You've designed a language for the Control of Oceangoing Devices (COD) which you plan to use to program the robot. COD has three instructions:
fish Fish for ten minutes.
Bait is required to catch fish. The robot must cut bait for twenty minutes (execute two bait instructions) to generate a single bait unit, enough bait to catch a single fish. Other instructions (fish and lunch) may be interleaved between the two bait instructions that generate a bait unit. The robot has storage for three bait units; it cannot cut any more bait if it is already storing three bait units. If the robot is storing three bait units, a bait instruction is treated as if it were a lunch instruction (a NOP). Catching a fish consumes a bait unit.
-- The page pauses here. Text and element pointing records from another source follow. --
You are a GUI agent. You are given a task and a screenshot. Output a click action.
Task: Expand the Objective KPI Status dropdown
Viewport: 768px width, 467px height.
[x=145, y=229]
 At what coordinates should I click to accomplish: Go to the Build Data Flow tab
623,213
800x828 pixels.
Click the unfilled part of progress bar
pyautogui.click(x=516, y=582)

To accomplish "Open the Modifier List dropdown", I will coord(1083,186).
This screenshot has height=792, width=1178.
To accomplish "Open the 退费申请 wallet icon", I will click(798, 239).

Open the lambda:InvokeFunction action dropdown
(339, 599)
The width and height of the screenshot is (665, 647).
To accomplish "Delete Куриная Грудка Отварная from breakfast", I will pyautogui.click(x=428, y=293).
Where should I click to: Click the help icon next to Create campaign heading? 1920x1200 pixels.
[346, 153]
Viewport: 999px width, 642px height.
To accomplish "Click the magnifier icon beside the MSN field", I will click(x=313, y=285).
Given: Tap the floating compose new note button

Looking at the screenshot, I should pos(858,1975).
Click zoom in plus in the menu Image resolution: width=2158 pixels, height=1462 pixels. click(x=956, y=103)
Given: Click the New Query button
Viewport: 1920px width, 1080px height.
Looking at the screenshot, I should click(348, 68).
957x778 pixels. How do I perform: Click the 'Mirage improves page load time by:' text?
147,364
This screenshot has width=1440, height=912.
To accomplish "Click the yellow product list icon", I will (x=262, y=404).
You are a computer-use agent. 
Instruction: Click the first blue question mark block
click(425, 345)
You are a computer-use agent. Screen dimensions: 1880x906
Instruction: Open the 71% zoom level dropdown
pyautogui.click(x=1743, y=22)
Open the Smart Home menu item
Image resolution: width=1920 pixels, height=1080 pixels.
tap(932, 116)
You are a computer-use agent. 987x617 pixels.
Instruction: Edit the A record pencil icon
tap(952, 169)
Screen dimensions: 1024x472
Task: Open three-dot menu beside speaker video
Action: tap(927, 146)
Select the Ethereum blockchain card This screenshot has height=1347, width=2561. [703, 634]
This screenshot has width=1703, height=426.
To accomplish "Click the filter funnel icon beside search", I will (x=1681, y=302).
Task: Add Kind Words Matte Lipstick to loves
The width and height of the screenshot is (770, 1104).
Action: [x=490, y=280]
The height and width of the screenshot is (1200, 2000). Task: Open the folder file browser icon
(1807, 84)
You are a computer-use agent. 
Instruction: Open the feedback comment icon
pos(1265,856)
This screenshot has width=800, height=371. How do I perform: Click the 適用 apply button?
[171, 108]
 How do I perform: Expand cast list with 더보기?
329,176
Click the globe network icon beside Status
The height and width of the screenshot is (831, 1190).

Fish have deterministic behaviour. A fish cannot be caught more often than once every seventy minutes, and after a fish has been caught the robot must fish for thirty minutes before catching another fish (they get shy). In order to successfully complete a fish instruction, the robot must have a least one bait unit. If the robot has no bait, a fish instruction cannot be successfully completed and is treated as if it were a lunch instruction. When the robot first starts fishing, a fish is caught on the first fish instruction that completes (beginner's luck). If at least one fish has already been caught then a fish is caught on the completion of a fish instruction if and only if: 1) the fish instruction is at least the seventh COD instruction executed since the last instruction on which a fish was caught, and 2) the fish instruction is at least the third fish instruction successfully completed since the last instruction on which a fish was caught.
The execution of a lunch instruction allows time to pass, but has no other purpose.
The robot starts with no bait; no fish have been caught.
Input consists of a sequence of fish, bait and lunch instructions, terminated by a blank line.
Output for each case is a line containing a single integer, indicating the number of fish the robot has caught at the end of the sequence.